● Aim of the task
Look below for the line containing "Image resolution: width=1280"; from there through the line containing "Given: Select the", both lines included, please set down each line exactly and nothing else.

Stored data entries

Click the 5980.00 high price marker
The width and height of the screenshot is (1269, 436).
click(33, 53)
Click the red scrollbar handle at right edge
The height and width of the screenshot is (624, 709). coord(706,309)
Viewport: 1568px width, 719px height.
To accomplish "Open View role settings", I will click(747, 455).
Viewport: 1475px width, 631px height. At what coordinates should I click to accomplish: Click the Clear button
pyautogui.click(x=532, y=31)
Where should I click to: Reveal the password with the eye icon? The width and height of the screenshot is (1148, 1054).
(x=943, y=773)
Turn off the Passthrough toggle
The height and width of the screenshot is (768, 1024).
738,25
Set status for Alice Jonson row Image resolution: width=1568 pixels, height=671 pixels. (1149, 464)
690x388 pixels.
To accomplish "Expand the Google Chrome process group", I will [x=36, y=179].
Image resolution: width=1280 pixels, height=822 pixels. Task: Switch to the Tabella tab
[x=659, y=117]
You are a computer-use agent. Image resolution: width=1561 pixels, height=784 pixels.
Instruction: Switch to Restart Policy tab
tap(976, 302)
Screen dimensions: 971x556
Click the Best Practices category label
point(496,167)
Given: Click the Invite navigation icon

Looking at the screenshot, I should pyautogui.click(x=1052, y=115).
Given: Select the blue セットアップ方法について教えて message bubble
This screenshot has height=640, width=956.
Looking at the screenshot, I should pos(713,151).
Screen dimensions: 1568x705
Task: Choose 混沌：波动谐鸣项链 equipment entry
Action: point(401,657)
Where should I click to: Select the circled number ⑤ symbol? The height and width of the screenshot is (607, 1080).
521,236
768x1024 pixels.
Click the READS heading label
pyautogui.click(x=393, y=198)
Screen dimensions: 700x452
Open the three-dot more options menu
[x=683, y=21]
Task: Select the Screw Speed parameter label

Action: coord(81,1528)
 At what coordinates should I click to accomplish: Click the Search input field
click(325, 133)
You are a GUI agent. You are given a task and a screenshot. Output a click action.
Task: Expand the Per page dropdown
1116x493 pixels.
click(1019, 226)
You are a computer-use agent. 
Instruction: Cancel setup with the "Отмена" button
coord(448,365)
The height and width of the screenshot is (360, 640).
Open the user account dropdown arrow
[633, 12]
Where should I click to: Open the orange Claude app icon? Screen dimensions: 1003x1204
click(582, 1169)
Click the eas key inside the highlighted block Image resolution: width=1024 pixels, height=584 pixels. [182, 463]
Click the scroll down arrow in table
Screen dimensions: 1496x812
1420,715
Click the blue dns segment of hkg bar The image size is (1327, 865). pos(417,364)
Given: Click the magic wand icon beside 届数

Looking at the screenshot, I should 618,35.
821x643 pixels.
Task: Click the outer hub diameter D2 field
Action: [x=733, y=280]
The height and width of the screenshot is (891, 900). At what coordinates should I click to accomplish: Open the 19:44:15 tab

● Exercise solution
Image resolution: width=1280 pixels, height=822 pixels. Task: Switch to the Tabella tab
[x=659, y=117]
You are a computer-use agent. Image resolution: width=1561 pixels, height=784 pixels.
Instruction: Switch to Restart Policy tab
tap(976, 302)
Screen dimensions: 971x556
Click the Best Practices category label
point(496,167)
Given: Click the Invite navigation icon

Looking at the screenshot, I should pyautogui.click(x=1052, y=115).
Given: Select the blue セットアップ方法について教えて message bubble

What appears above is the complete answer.